[Records excerpted from a collection]

============================================================

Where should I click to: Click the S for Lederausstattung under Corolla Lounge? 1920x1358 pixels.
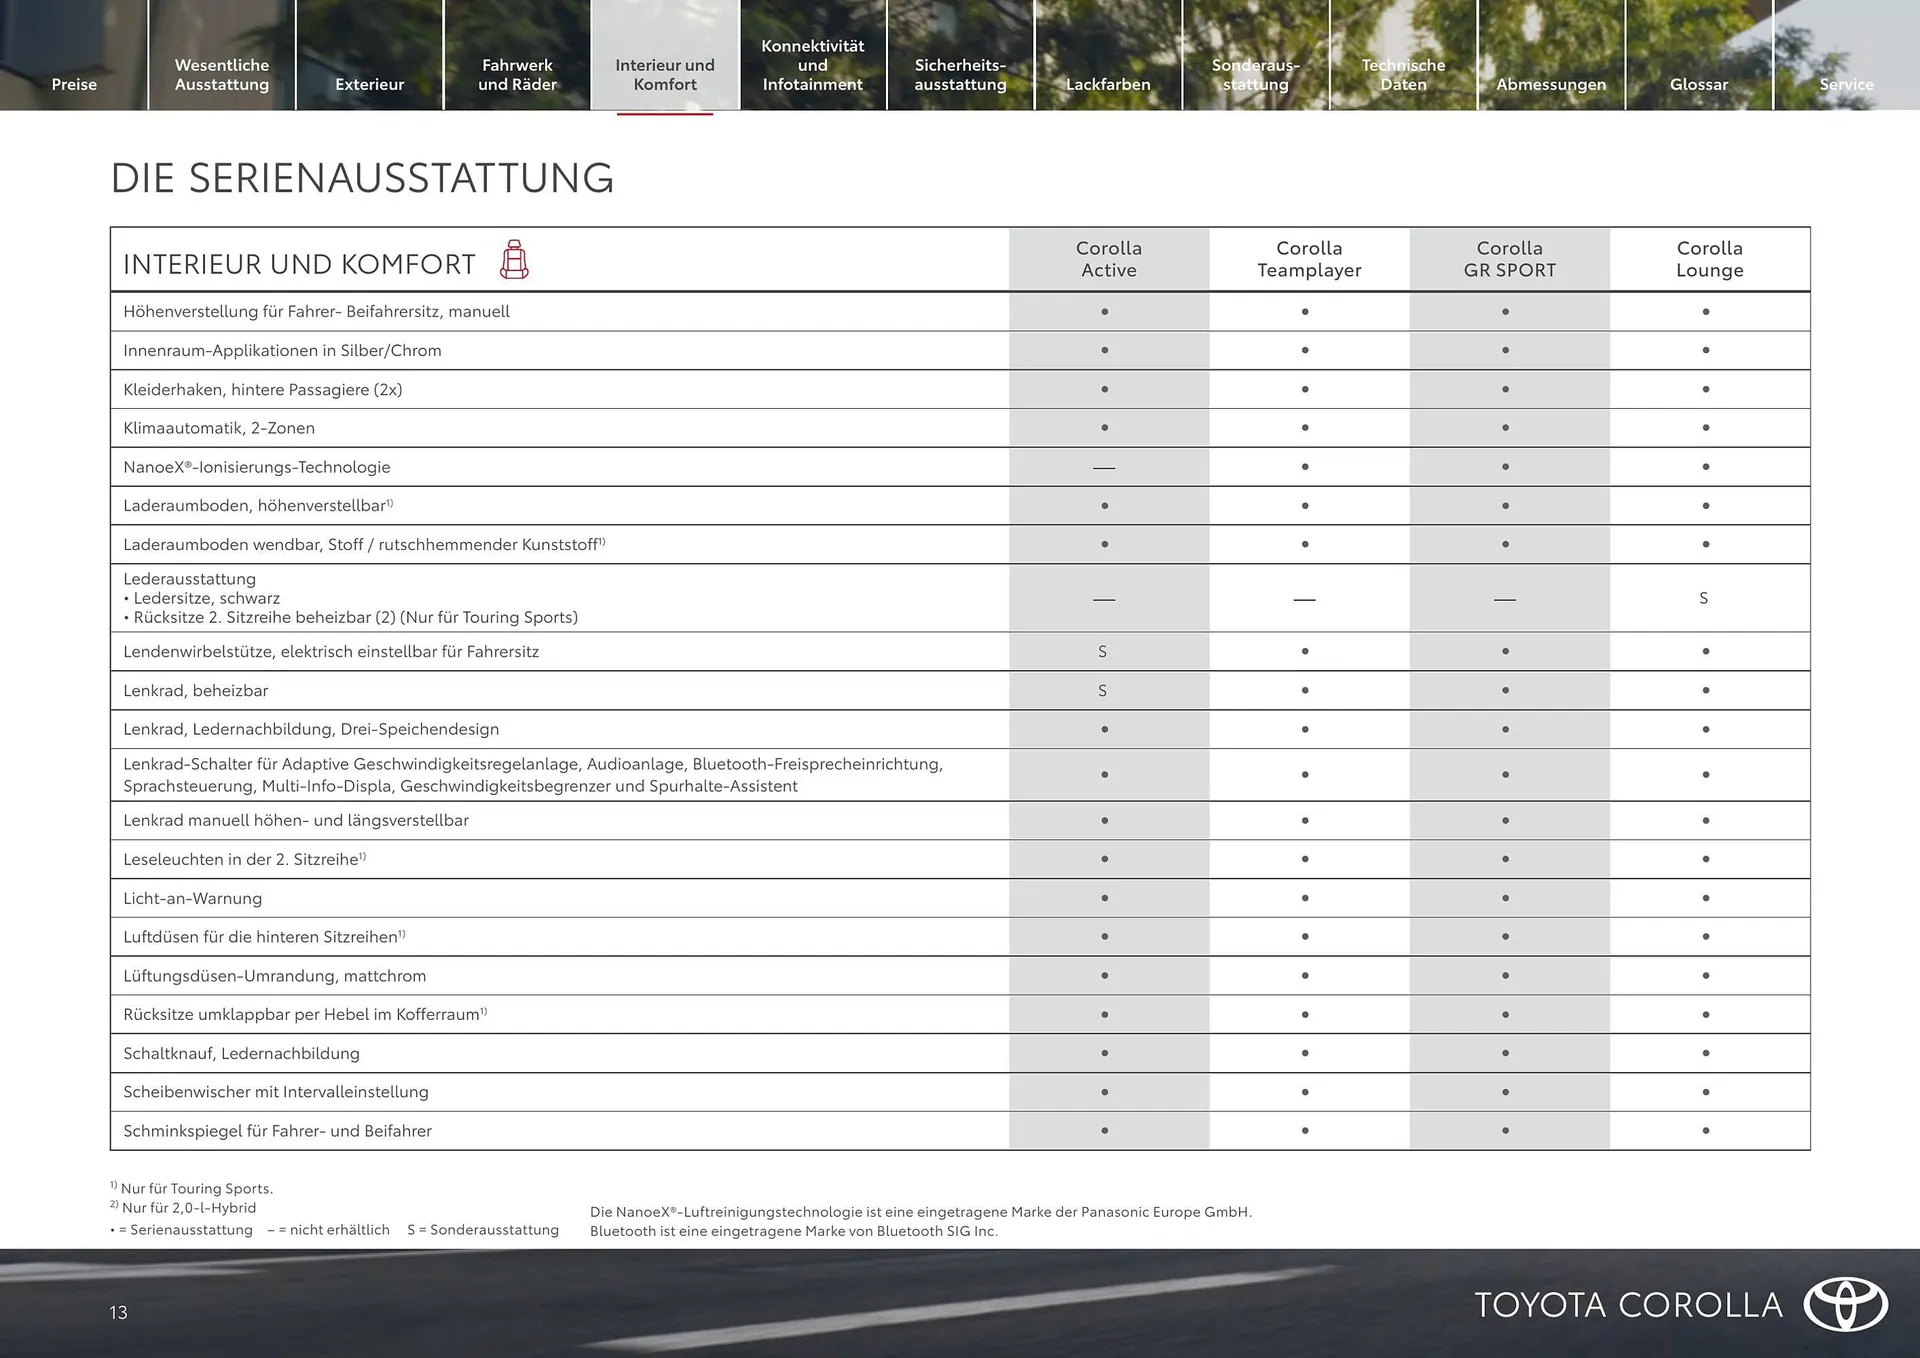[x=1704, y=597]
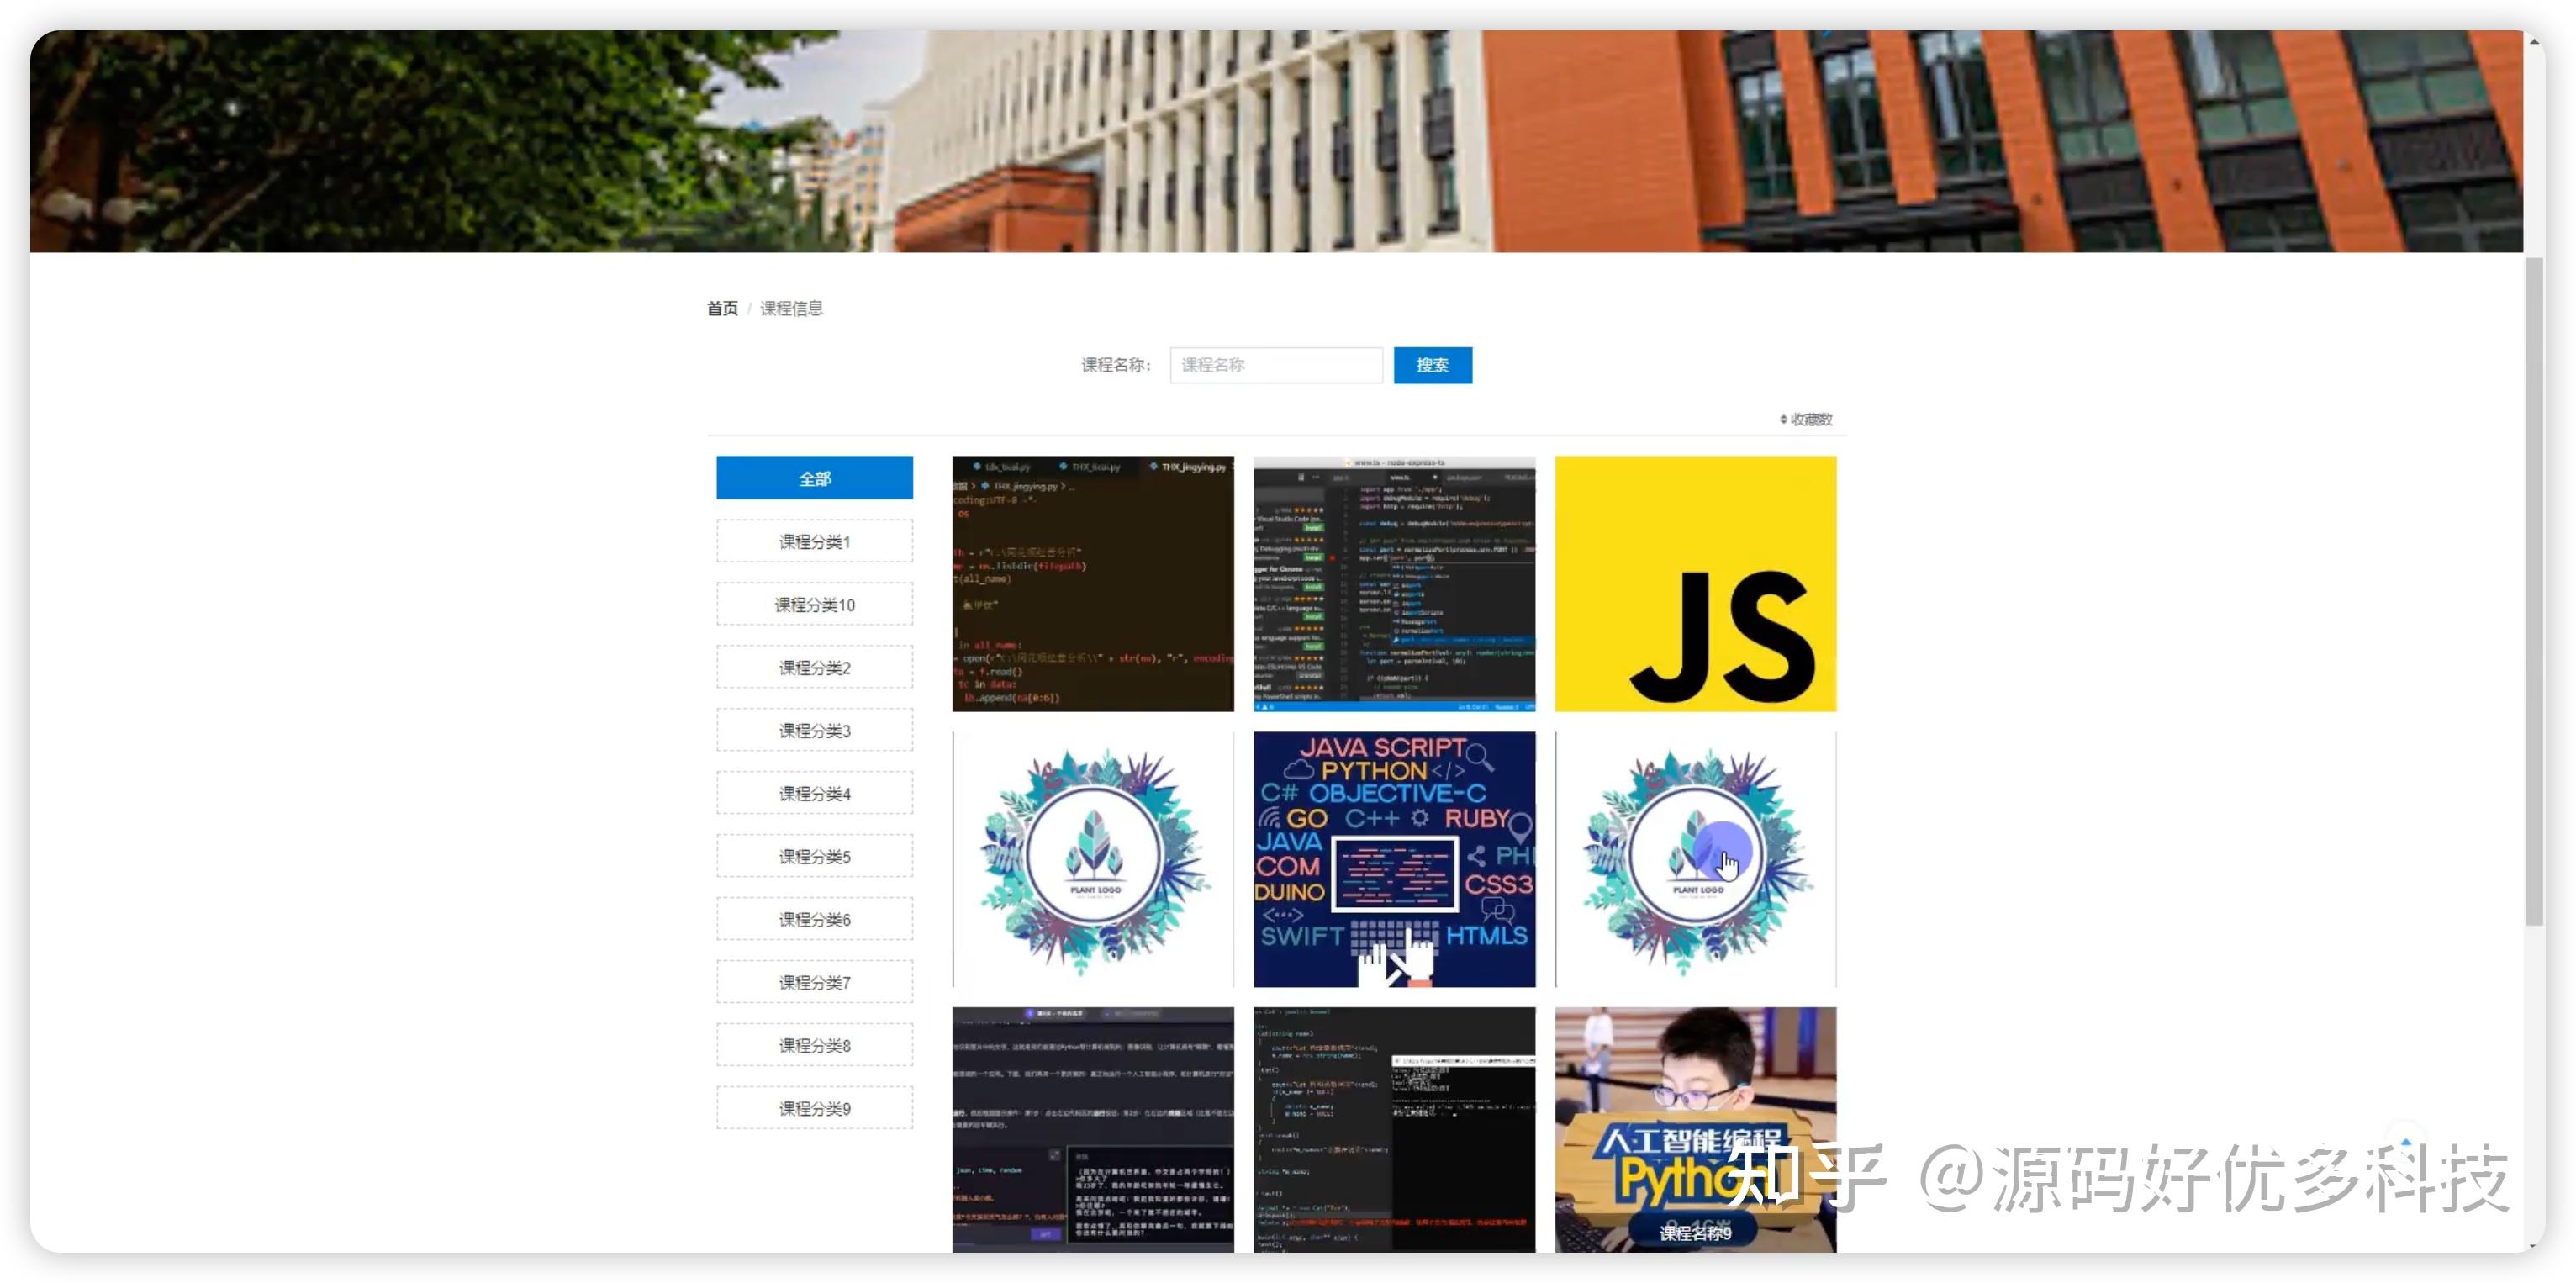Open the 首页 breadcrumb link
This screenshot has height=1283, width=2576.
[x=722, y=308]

============================================================

WORK TASK:
Every line above must appear in the answer unchanged, and no picture may appear in it.

ANSWER BOX:
Where should I click to: Click the S for Lederausstattung under Corolla Lounge? 1920x1358 pixels.
[x=1704, y=597]
Open the 首页 breadcrumb link
This screenshot has height=1283, width=2576.
[x=722, y=308]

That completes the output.